MOVIES

Is this George Clooney's best film?

By Arthur J Pais
December 13, 2011 12:12 IST

There is hardly a person in the engaging drama The Descendants, who is without flaws. While that is a universal truth about most human beings, director Alexander Payne (Sideways, About Schmidt and Election, all box office and critical hits), in his first film in seven years, has made a movie which is a gentle comic drama full of surprises and wonderful performances.

The film is shaping into a moderate hit (even before the major nominations are announced) with a $24 million gross in North America in four weeks of limited release. The movie, which cost a reported $50 million, will be adding hundreds of theatres to its current 800 theatre count in North America but also in major markets abroad when it begins rolling out in the next two weeks.

Just as the Golden Globe nominations are being finalised, The Descendants has been declared the best film of the year by the Los Angeles Film Critics Association.

George Clooney, arguably in his best work in two decades in the films, is a middle-aged millionaire in Hawaii who readily confesses in a brief voiceover that he simply had the good luck to be born the descendant of a white missionary married a Hawaiian princess.

But his good luck is challenged when his estranged wife falls into a coma after a boating accident. He begins to minister to her needs and gets to connect to his daughters.

However, we soon learn that it is not all altruism. While he is doing some good, he also wants to dig into his wife's past so that he can present a better picture of himself.

He also faces a number of moral quandaries. Does he sell the family estate to a developer, as his relatives are urging? Does he take advantage of his wife's helplessness to settle a few old scores, use her enforced silence to finally tell their friends his side of things?

When you see long lines at the media screening of a film at a film festival, you have a feeling that the film could be interesting. At the Toronto International Film Festival in September, the George Clooney's dysfunctional family saga The Descendants had perhaps the longest lines of critics and reporters. And then came the glowing reviews. The TIFF has over more than three decades has generated critical and mass acclaim to create Oscar buzz for many films with a significant number of them like Slumdog Millionaire and An American Beauty turning out to be major Oscar winners.

The Descendants, a heart warming and stirring drama with sterling performances, stands a solid chance of getting major nominations, and maybe even wins.

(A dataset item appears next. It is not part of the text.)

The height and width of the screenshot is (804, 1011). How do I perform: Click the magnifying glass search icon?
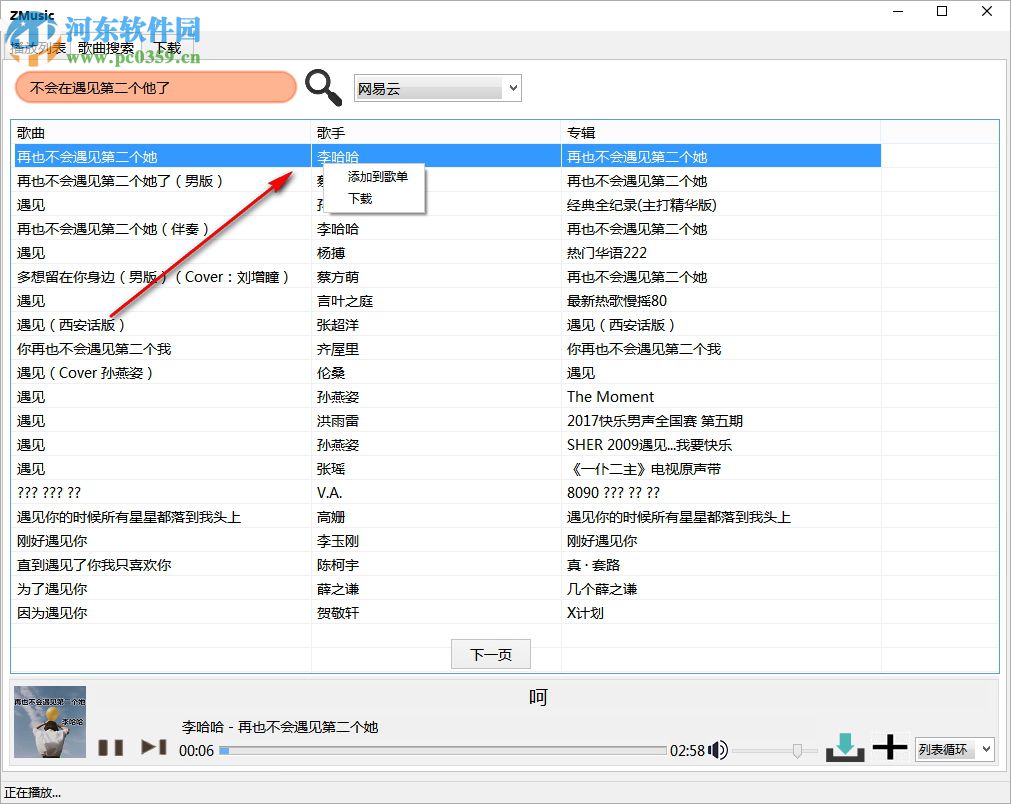(x=323, y=88)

For Fox Searchlight, the distributor of such highly successful Oscar winners as Black Swan and Slumdog Millionaire, surely has a winner. It is yet to open abroad, and given Clooney's popularity in Europe, it could be a big winner.

Reviews are important in making films such as The Descendants grow, and few films this year have won such praise as this film, from The New York Times to Entertainment Weekly. While some films such as the sexual addiction show Shame win great praise, their appeal is limited because of their grim nature but here is a film which is unpredictably funny, moving and thought provoking, with a strong appeal to the critics and sophisticated and general audiences.

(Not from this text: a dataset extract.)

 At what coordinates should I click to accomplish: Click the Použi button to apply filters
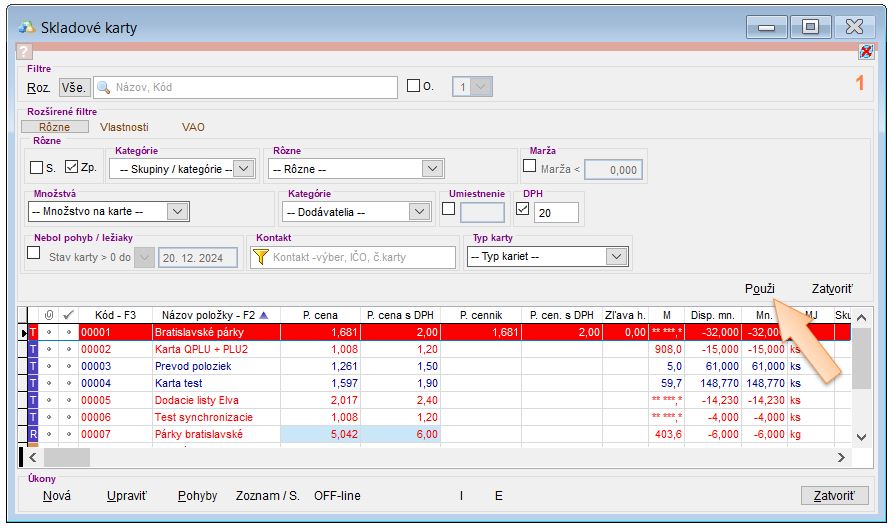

Salon wrote: 'I've seen better and more adventurous movies than this; I've seen some this week. But The Descendants is gentle, witty, audience-friendly entertainment for grown-ups, with a great performance by one of our biggest screen stars.'

In Entertainment Weekly, Payne's long-awaited new film,  was called 'another beautifully chiseled piece of filmmaking -- sharp, funny, generous, and moving -- that writes its own rules as much as About Schmidt or Sideways did.'

The review added: 'In a funny way, Payne has become the Stanley Kubrick of serious American comedy: He takes forever to make a movie, searching every time (as Kubrick did) for the perfect book to adapt. But when he finally discovers it and gets rolling (in this case, it's a novel by Kaui Hart Hemmings), he turns each film into a masterfully realized and inhabited universe.'

Payne told Indiewire recently why he likes to adapt books.

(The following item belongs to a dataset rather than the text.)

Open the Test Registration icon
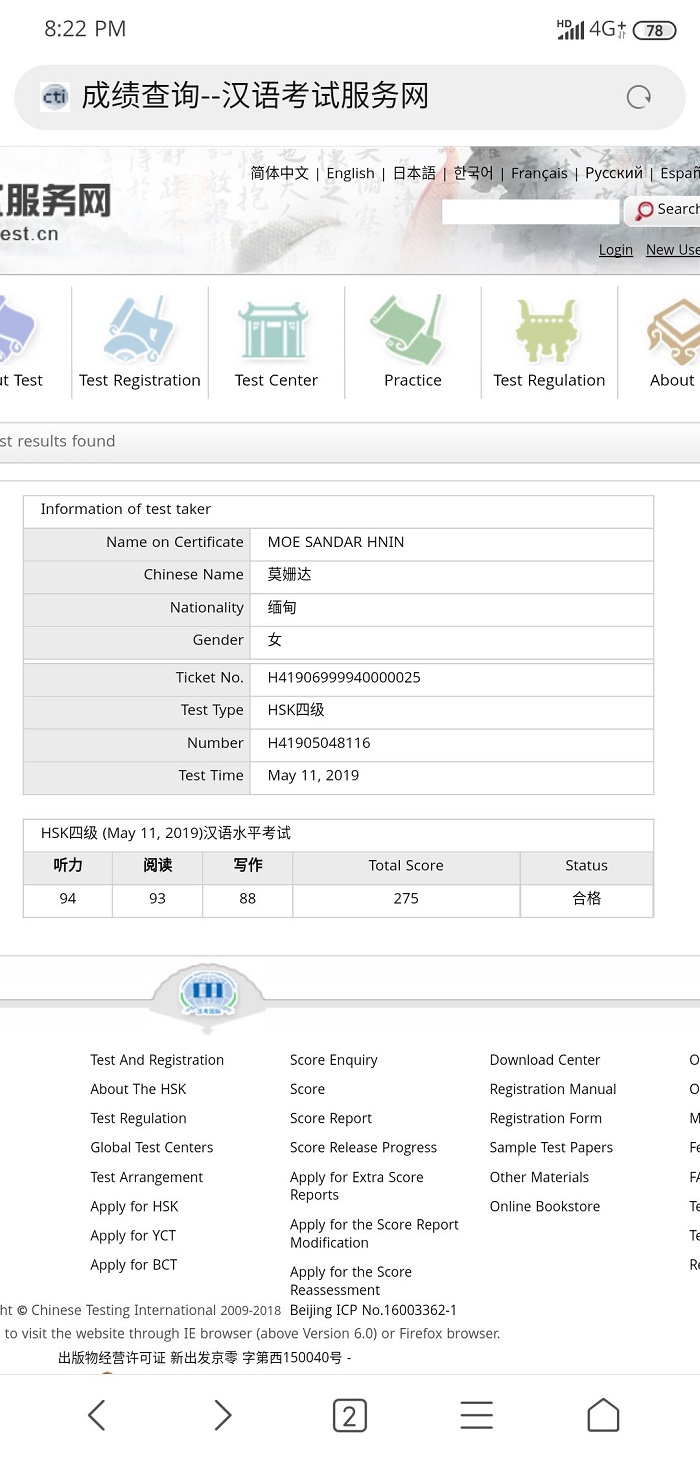140,330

'The big example here is Kubrick,' he said. 'I think 11 of his 13 features were adaptations. You get from books the suggestion of a storyline or a world that you yourself never could've thought up in a million years. This Kaui Hart Hemmings book. I could never have thought up any of that stuff, but I'm sure glad I that I found it. I'm sorry to use a cliché, but these are more the types of moves we had in the '70s, movies made in a modern cinematic vernacular that are just about life, and seeking to avoid the movie contrivances that so dominate our cinema today.'

The audiences for his films are not just those who grew up with the films of the 1970s or 1980s but also enthusiastic followers who wonder why they should wait for seven years to see his new film.

On the surface, The Descendants might seem to some as a solid comedy with good performances. But a second watching will reveal many of its layers, and the strengths and weaknesses of its principal characters.